- [GIVEN DATA]:

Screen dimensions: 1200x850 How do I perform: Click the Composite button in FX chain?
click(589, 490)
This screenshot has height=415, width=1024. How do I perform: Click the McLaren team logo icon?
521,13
--
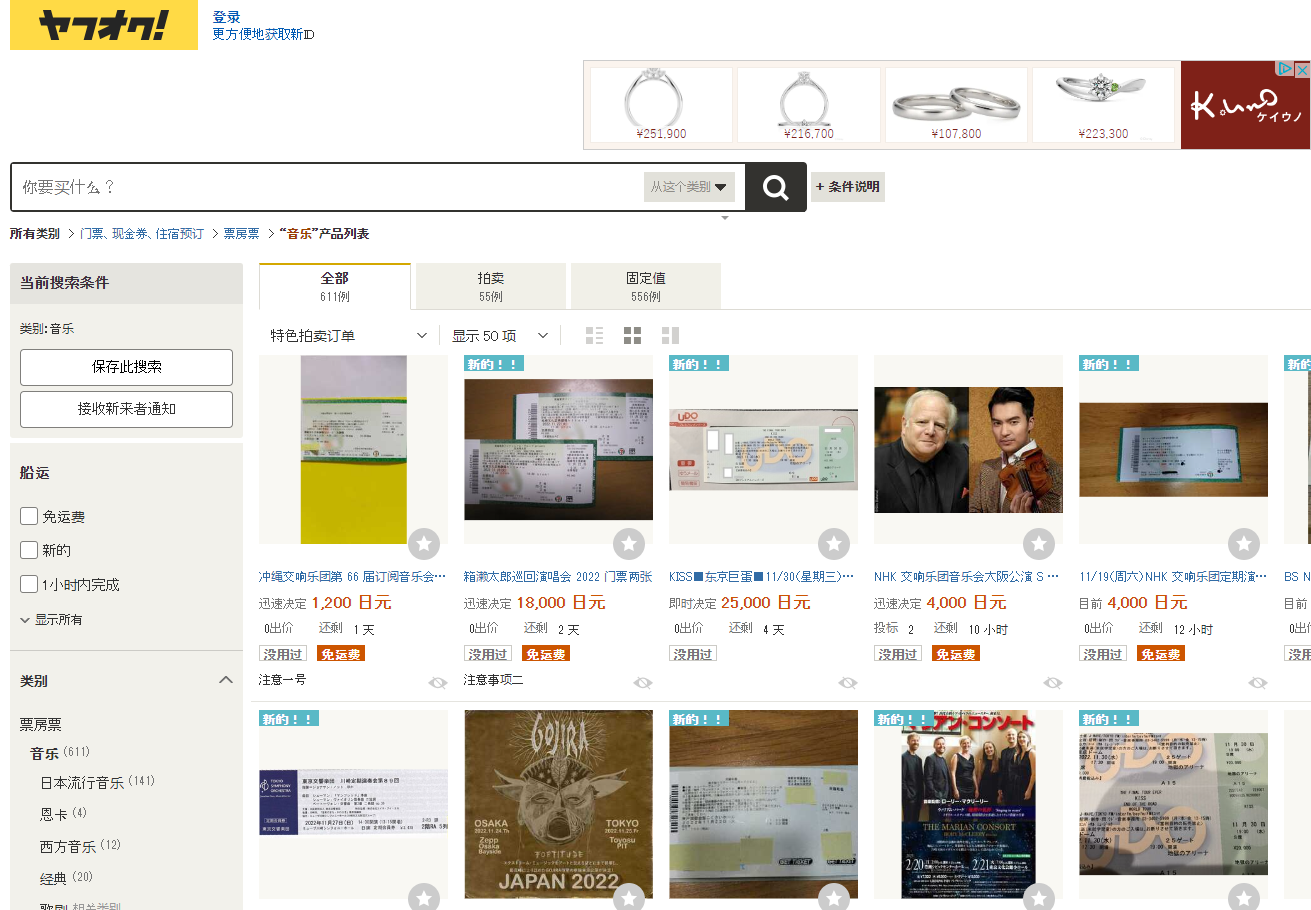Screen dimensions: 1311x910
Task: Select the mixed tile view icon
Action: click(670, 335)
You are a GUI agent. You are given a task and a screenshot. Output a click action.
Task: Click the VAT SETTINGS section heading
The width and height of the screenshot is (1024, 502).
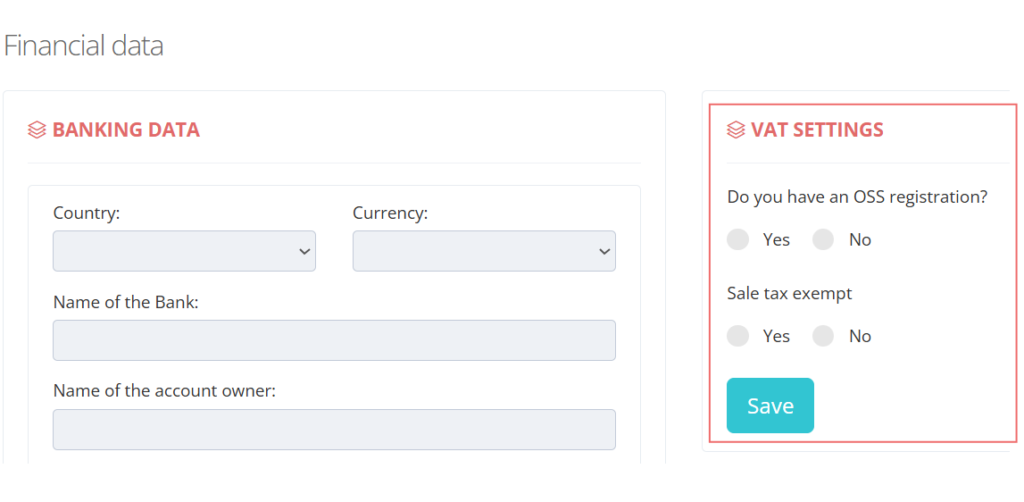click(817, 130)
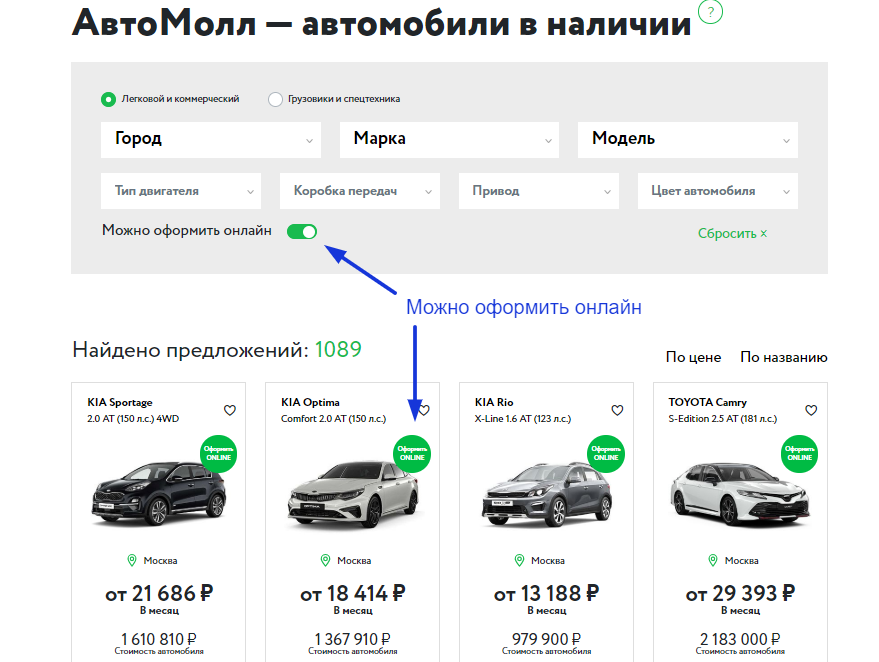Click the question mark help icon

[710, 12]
* * *
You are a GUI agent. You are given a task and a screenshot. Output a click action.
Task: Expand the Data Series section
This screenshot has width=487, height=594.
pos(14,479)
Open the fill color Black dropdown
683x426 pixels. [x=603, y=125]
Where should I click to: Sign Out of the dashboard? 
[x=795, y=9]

- [DIRECTIONS]: Search the listing above for the word "section", and copy every line that has it.

- [RESPONSE BOX]:
Task: Click the VAT SETTINGS section heading
Task: Expand the Data Series section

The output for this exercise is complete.